• **BRANO PROPOSTO**
Elisa aveva 13 anni, Bartolo 12.
Era consuetudine, dalle nostre parti, che appena una donna rimaneva
vedova e in possesso di qualche bene, il bene in questione fosse destinato
alla spoliazione - parenti, conoscenti, compaesani - o all'abbandono:
le donne non si occupano di terre. In questo caso però le cose si
complicano. Tutto inizia nel 1981, quando i Turlà, la madre e il figlio,
decidono di ricorrere a un finanziamento per investire in attrezzature.
Si rivolgono al Banco di Sicilia, che nega il finanziamento. Non solo,
i funzionari a cui si rivolgono consigliano di vendere e cominciano
ad arrivare velate minacce. Il fatto è che Mortilla si trova nel territorio
di Comiso dove si stanno per avventare le speculazioni in relazione
alla costruzione della base missilistica. Nel 1982 i Turlà chiedono
all'assessorato regionale un contributo per infittimento e irrigazione
di Mortilla. Nulla. Poi un nuovo finanziamento al Banco di Sicilia.

• **ESTRATTO DEL DATASET**
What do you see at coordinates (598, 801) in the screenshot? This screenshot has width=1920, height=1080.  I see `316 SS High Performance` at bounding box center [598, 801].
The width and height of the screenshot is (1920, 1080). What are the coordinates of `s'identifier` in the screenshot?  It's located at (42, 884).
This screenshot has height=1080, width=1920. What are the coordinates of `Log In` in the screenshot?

• **OBIETTIVO DEL COMPITO**
Secondo il brano proposto, a quale banca si rivolgono i Turlà nel 1981 per chiedere un finanziamento?

• **RISPOSTA AL COMPITO**
Al Banco di Sicilia.